What the task requires: Copy all of the data below exactly as it is given.

Given records:
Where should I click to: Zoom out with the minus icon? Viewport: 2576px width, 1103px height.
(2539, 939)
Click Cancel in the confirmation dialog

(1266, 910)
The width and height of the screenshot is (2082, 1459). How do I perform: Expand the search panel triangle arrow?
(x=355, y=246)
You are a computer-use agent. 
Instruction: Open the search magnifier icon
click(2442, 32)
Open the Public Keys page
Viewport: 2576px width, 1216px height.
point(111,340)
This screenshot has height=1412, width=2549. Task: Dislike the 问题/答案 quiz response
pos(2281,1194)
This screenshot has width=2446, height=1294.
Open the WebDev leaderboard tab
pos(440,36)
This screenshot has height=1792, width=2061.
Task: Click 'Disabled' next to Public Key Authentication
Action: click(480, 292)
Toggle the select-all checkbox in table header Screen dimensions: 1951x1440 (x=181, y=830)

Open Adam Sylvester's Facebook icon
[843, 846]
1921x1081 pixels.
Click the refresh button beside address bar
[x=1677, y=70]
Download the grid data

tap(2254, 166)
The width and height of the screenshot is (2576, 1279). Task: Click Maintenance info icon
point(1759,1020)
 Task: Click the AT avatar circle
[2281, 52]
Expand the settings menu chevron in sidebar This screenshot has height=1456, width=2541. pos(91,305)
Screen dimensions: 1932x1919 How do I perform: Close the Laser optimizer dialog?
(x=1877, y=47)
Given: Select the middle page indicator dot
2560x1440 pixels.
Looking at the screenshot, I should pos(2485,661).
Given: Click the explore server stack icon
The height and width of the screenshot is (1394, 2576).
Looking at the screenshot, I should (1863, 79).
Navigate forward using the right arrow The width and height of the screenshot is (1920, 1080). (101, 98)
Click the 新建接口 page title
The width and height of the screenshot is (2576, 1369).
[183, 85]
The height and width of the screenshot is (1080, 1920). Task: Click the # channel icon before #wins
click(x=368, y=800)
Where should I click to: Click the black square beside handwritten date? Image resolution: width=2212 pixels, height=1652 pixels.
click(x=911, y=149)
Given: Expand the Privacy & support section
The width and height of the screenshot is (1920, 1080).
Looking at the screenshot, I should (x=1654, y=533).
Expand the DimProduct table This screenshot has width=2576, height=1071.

Written solution:
Where should I click to: Zoom out with the minus icon? Viewport: 2576px width, 1103px height.
(2539, 939)
Click Cancel in the confirmation dialog

(1266, 910)
The width and height of the screenshot is (2082, 1459). How do I perform: Expand the search panel triangle arrow?
(x=355, y=246)
You are a computer-use agent. 
Instruction: Open the search magnifier icon
click(2442, 32)
Open the Public Keys page
Viewport: 2576px width, 1216px height.
point(111,340)
This screenshot has height=1412, width=2549. Task: Dislike the 问题/答案 quiz response
pos(2281,1194)
This screenshot has width=2446, height=1294.
Open the WebDev leaderboard tab
pos(440,36)
This screenshot has height=1792, width=2061.
Task: Click 'Disabled' next to Public Key Authentication
Action: click(480, 292)
Toggle the select-all checkbox in table header Screen dimensions: 1951x1440 (x=181, y=830)

Open Adam Sylvester's Facebook icon
[843, 846]
1921x1081 pixels.
Click the refresh button beside address bar
[x=1677, y=70]
Download the grid data

tap(2254, 166)
The width and height of the screenshot is (2576, 1279). Task: Click Maintenance info icon
point(1759,1020)
 Task: Click the AT avatar circle
[2281, 52]
Expand the settings menu chevron in sidebar This screenshot has height=1456, width=2541. pos(91,305)
Screen dimensions: 1932x1919 How do I perform: Close the Laser optimizer dialog?
(x=1877, y=47)
Given: Select the middle page indicator dot
2560x1440 pixels.
Looking at the screenshot, I should pos(2485,661).
Given: Click the explore server stack icon
The height and width of the screenshot is (1394, 2576).
Looking at the screenshot, I should (1863, 79).
Navigate forward using the right arrow The width and height of the screenshot is (1920, 1080). (101, 98)
Click the 新建接口 page title
The width and height of the screenshot is (2576, 1369).
[183, 85]
The height and width of the screenshot is (1080, 1920). Task: Click the # channel icon before #wins
click(x=368, y=800)
Where should I click to: Click the black square beside handwritten date? Image resolution: width=2212 pixels, height=1652 pixels.
click(x=911, y=149)
Given: Expand the Privacy & support section
The width and height of the screenshot is (1920, 1080).
Looking at the screenshot, I should (x=1654, y=533).
Expand the DimProduct table This screenshot has width=2576, height=1071.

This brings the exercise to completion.